Sweet tea. Traditionally brewed tea with plenty of sugar mixed in before it’s chilled is a favorite throughout the South, but rarely seen elsewhere.
Other items that pop in this region: catfish, Key lime pie, crawfish.

Several sub regions and states in the South have a variety of their own distinct foods and styles.
Chesapeake Bay: Any restaurant opening in this area, which lies between the South Atlantic States of Maryland and Virginia, must understand crab cakes.
The Low Country: In the coastal area between Charleston, S.C., and Savannah, Ga., oyster roasts, she-crab soup, hoppin’ John, and shrimp and grits are among the specialties. The coastal area and islands of this region are influenced by the wealth of Savannah and Charleston, and by African and Caribbean flavors.
Louisiana: Jambalaya, gumbo, turtle soup and other distinctive specialties of this state evolved from the influences of seven "nations," according to local restaurateur, food manufacturer and historian John Folse.
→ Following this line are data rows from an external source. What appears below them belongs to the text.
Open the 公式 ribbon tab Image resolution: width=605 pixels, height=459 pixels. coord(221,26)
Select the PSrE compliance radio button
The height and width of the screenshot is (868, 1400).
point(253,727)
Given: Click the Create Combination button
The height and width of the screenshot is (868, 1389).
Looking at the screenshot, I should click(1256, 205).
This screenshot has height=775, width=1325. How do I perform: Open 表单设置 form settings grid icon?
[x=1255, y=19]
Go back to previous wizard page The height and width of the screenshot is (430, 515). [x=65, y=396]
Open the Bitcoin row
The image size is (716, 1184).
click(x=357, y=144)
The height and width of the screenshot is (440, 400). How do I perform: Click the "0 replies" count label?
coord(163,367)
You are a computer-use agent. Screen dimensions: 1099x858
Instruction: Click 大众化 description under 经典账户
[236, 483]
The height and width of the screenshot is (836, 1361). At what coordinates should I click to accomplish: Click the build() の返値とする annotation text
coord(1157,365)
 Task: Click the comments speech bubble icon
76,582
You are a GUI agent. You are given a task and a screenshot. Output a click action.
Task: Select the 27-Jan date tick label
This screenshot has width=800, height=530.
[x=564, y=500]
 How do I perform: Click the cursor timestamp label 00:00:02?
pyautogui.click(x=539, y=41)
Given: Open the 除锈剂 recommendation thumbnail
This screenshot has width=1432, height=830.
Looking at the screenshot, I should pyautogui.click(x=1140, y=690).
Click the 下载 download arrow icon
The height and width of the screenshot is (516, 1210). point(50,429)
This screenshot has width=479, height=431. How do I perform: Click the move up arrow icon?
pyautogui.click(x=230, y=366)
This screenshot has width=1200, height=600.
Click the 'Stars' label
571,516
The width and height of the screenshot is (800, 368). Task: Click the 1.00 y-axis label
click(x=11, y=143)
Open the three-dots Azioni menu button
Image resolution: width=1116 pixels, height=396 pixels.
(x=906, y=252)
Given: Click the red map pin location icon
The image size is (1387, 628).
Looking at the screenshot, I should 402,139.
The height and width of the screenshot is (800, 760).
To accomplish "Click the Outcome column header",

Native American, French, Spanish, German, African, English and Italian ties are represented in the foods here.
Texas and Oklahoma: Queso, the Spanish word for “cheese,” is commonplace on menus in the Tex-Mex heartland, where it usually refers to a
cheese sauce or a dip, usually spicy, made of melted cheese and diced tomatoes.
Battered and fried, fried pickles are usually served as chips, but sometimes as spears. They are a favorite appetizer in much of the middle of the country, but they are a rarity in the Northeast, and are generally regarded with disdain west of the Rockies.